Overview

Case notes and other texts written by clinicians are an invaluable source of data about disease and treatment. This study presents new thinking on how they can be analysed to gain greater insights into patient phenotypes. It provides an analytic approach that shows similarities between different facets of patients’ illnesses as they are described in clinical texts.

The challenge

Finding the semantic similarities between clinical texts is a valuable way to identify phenotypes. It allows researchers to use defined metrics to group patients whose conditions have observable similarities. A single score is often given to show how much they have in common. However, there are major limitations to the use of singular similarity scores for comparing patient phenotype profiles.

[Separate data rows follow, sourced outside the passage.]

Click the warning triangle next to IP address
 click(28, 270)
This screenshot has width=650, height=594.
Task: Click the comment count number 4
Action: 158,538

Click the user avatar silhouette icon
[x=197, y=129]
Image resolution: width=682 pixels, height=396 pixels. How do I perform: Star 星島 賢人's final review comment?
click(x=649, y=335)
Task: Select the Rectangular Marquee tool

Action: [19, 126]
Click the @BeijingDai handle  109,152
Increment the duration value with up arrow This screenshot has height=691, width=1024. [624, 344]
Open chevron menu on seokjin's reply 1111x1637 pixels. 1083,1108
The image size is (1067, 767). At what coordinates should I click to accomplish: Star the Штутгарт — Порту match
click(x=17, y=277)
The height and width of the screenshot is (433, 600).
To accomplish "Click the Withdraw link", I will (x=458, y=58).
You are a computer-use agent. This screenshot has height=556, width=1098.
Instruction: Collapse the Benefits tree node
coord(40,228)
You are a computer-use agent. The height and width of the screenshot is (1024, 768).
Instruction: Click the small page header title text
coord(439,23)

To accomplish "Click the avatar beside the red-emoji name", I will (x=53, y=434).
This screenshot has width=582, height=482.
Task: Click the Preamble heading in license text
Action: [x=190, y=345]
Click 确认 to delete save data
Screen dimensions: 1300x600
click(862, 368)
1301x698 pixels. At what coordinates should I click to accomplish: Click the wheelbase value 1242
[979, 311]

Single similarity scores aggregate similarities rather than distinguishing between what is alike or unalike, obscuring multiple similarities and making it harder to identify relationships. The unmitigated use of text-derived phenotypes for semantic similarity may result in unintended bias on account of the large phenotype profiles they produce. This can be especially pronounced for clustering approaches since fewer differences between groups of entities can be discerned. Single scores also leave much of the potential for comparing phenotype profiles unrealised.

The solution

Using natural language processing techniques to calculate multiple semantic similarity scores (based on different facets of the phenotype manifestation) can offer a more information on the interrelationships between patients, diseases and phenotypes. This paper (published in Computers in Biology and Medicine), by a team including Dr Luke Slater, Research Fellow at the University of Birmingham Institute of Cancer and Genomic Sciences, demonstrates how this can be done. Their approach involved creating text-derived phenotypic annotations for 1,000 patient admissions from the MIMIC-III dataset, and splitting them into separate facets, revealing that annotations are widely spread across different facets of the human phenotype ontology (HPO).

Impact and outcomes

There are many substrata among patients. This research (supported by HDR UK) allows them to be identified and for new phenotypes to be defined.

The algorithm developed by the team also allows researchers to explore new hypotheses by letting them create generalisations against which they can test an idea. This could have implications for diagnoses for example by looking at whether there are specific symptoms reported for one form of an illness that are not present in another.

The team hopes to develop a tool to help frontline healthcare professionals with diagnoses. One use would be to help distinguish between illnesses that can present in the same way. For example pneumonia and embolisms can have similar symptoms, but patients with the former more often describe themselves as being in pain.

The research represents a step towards empowering researchers and clinicians to be able to rapidly define cohorts and test ideas to gain strong data-based insights – something Dr Slater describes as “the holy grail of this kind of work”.

Impact committee

The HDR UK Impact Committee chose this paper for its excellence, significance, originality and rigour.